> Extrait fourni:
"Ce n'est plus surréaliste, comme vous dites, ça devient kafkaïen !"

Rassure-moi, lecteur, tu n'es pas communiste ?
Remarque, j'espère tout autant que tu ne sois pas capitaliste.
Vois-tu, je te préfèrerais apolitique, sans quoi, tu risques de ne pas aimer ce qui suit.


Deux spectateurs qui viennent de voir Mille Milliards de dollars se rencontrent à la terrasse d'un café. Le postulat de départ est, je te l'accorde, un peu lâche.


L'un est communiste, l'autre est capitaliste.
Le communiste est adepte des théories de complots étatiques, le capitaliste n'a que rarement le temps d'y penser: "time is money".


Le communiste lance qu'il a aimé ce film. Oui, il l'a aimé.
- "Il y avait un casting luxueux, concède l'autre, Patrick Dewaere les valseuses sur la table, Mel Ferrer royal surtout à la tête d'une table ronde, Anny Duperey furtive passante, Jeanne Moreau en deuil, Jacques François au sommet de sa forme quoique un peu effacé, Hans Verner en éternel allemand, Fernand Le doux et Michel Auclair fatigués mais agréables à suivre".
- "Est-ce là tout ce que vous avez retenu du film ?", s'insurge le premier.
-" Bof, il n'y avait pas grand chose d'autre à retenir! Une intrigue bien trop complexe et bien trop chiffrée. Qu'y avez-vous d'autre ?"
- "Ma foi, monsieur !"
- "Monsieur quoi, camarade ? C'n'est pas votre avis ?
-"Non !"


Et soudain notre communiste est pris comme d'une fièvre: " Mais ne voyez-vous pas l'excellente dénonciation de la Haute Finance à travers cette GTI qui se donne tous les droits et qui commet des crimes en restant impunie des lois ?"
-" Bof !, repart l'autre, encore une théorie de complot vaseuse !"
-"Mais pas du tout, mais pas du tout ! Cela dit, j'aurais dû me douter de votre réaction, Monsieur le grippe-sou ! "
-" Oh, arrêtez avec ça !"
- "Si, si, grippe-sou, Monsieur ! A se satisfaire de tout ce que le film dénonce ! Que dis-je ! Ose démontrer !"
- "J'y vois quant à moi, Camarade, beaucoup de théâtre, une représentation orientée du monde, des apôtres du vedettariat et de bons dialogues d'Henri Verneuil pour porter toutes ces fumisteries ! Là, vous voyez !

> Consigne écrite: Poursuivez l'extrait ci-dessus, consacré au film Mille Milliards de dollars, en reprenant juste après sa dernière réplique.

(Données)
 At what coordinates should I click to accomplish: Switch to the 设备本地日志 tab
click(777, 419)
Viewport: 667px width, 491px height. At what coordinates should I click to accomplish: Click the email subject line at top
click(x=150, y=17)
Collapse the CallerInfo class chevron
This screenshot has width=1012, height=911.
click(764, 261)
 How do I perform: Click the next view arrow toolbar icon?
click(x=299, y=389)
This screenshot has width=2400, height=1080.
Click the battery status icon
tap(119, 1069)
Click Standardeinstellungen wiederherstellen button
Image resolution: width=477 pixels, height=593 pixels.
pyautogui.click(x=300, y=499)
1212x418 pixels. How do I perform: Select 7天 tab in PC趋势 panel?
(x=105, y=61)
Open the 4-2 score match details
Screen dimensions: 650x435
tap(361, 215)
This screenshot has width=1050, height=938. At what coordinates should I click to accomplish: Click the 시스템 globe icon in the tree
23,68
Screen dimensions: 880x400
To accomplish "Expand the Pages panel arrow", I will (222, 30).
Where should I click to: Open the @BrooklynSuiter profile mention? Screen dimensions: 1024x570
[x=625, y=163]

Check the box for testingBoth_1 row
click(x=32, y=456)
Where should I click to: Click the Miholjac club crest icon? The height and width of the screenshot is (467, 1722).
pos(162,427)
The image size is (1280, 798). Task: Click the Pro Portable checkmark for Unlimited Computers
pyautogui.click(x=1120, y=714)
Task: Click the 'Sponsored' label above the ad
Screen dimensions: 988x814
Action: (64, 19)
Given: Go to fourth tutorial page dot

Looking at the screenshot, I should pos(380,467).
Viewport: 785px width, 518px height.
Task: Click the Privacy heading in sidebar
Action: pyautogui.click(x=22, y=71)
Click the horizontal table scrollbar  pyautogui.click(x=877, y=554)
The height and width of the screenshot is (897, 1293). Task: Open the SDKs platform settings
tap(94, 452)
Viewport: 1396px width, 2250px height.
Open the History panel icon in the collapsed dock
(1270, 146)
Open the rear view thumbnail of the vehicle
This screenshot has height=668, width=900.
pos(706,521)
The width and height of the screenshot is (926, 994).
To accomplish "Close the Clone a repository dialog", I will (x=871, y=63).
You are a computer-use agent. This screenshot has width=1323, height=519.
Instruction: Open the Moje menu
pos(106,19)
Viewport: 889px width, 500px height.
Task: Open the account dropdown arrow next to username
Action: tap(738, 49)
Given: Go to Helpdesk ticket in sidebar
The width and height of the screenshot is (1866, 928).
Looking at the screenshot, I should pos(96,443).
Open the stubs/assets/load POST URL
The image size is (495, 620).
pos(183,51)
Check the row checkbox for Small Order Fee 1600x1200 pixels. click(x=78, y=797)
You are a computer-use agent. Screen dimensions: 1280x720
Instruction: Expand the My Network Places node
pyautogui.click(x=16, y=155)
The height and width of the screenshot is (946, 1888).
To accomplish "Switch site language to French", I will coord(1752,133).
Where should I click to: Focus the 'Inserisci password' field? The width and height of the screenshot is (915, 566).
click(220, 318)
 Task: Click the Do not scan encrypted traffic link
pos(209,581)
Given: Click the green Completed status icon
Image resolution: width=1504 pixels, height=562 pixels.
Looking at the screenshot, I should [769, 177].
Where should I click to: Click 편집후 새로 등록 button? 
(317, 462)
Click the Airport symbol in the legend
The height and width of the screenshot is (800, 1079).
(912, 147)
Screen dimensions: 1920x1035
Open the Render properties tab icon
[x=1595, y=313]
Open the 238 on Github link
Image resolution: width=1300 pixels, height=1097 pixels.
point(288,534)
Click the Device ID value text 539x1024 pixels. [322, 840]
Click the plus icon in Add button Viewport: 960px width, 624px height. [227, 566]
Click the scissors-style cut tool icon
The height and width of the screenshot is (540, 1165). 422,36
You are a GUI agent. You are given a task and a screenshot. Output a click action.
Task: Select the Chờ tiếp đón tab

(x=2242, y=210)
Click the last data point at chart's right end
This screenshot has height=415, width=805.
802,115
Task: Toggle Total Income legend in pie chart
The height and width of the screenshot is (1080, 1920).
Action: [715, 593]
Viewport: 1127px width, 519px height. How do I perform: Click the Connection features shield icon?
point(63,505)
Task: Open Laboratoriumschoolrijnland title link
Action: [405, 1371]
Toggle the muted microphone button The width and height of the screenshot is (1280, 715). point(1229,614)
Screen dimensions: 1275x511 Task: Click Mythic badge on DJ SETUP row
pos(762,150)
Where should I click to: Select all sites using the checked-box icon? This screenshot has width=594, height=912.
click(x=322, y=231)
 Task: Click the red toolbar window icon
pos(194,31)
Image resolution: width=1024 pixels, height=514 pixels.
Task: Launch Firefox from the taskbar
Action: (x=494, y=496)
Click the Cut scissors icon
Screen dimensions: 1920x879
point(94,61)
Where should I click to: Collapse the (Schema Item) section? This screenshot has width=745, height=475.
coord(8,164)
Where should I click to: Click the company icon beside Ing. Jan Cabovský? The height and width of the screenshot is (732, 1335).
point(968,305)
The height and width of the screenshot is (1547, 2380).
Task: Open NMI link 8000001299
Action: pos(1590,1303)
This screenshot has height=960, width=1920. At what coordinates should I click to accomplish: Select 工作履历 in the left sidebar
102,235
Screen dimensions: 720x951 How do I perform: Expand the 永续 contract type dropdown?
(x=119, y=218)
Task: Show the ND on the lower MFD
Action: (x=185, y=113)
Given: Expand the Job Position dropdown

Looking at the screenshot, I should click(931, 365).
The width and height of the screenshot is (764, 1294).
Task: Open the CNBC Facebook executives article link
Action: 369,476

> Résultat attendu:
Et après un instant de silence:
- "Oui, si je voulais être gentil, plus que gentil, objectif, honnête, j'ajouterais qu'on peut aussi se permettre d'applaudir Jacques Saulnier, qui a fait de beaux décors. Imaginer une salle de réunion d'entreprise avec des accents de salle de réunion du SPECTRE ou des dirigeants politiques du Dr Folamour, il faut bien avouer qu'il fallait le faire. Mais sans cela !
-"C'est déjà beaucoup, je ferais dire, répliqua le communiste ! Et ce n'est pas là le tout ! Tenez, pourquoi l'avez-vous regardé jusqu'au bout, s'il vous cause tant de déplaisir ?"
- "Je me demande bien pourquoi ! Notez qu'il ne m'a pas causé que du déplaisir, j'viens de vous dire que j'avais aimé les vedettes, les dialogues et le décor."
- "Je vais vous le dire, moi, Monsieur, ce qui vous a plu dans ce film. Ce ne sont pas les décors !"
- "Non ?"
- "Ce ne sont pas non plus les dialogues ! Encore moins les vedettes !"
- "Alors, Camarade le rouge, qu'est-ce que ça peut bien être ?"
-"Le suspens, Monsieur ! Ah! Ne riez pas, je vous en prie ! Oui, le suspens ! Un suspens bien aménagé à coups de flash-backs eux-mêmes superbement maîtrisés ! Les flash-backs du présent proche, en couleur, ceux du passé historique en noir et blanc et la rupture bicolore et bigarré lorsqu'un témoin d'hier s'exprime dans le présent ! Sans compter que tout cela alimente le twist d'une première enquête générant la seconde, qui elle parle d'engagement !"
- "Eh bien, ça m'a tout l'air d'être un Cahier de solfège de Bénabar votre histoire ! Au point que je demande si nous avons visionné le même film !"


Tandis que le capitaliste prononçait ces mots, d'un ton proverbial et gabinesque, un troisième spectateur s'était assis non loin d'eux, qui avait suivi de plus loin encore leur conversation.
- "Pardonnez-moi, Messieurs, dit l'inconnu, mais j'ai malgré moi entendu vos compte-rendus respectifs du film Mille Milliards de dollars ..."
- "Et vous nous serez un parfait arbitre !, s'exclama le capitaliste, n'est-ce pas, cher Monsieur, que toute cette fantaisie kafkaïenne ne saurait être portée aux nues, si ce n'est que pour son travail purement technique ?"
- "N'est-ce pas, renchérit le communiste, que voilà au contraire un parfait réquisitoire de la Haute Finance et de ses méfaits ? "
L'inconnu but une gorgée de son thé, respira quelques longues secondes avant de déclarer, rêveur: "Oh, moi, Messieurs, j'y ai vu autre chose."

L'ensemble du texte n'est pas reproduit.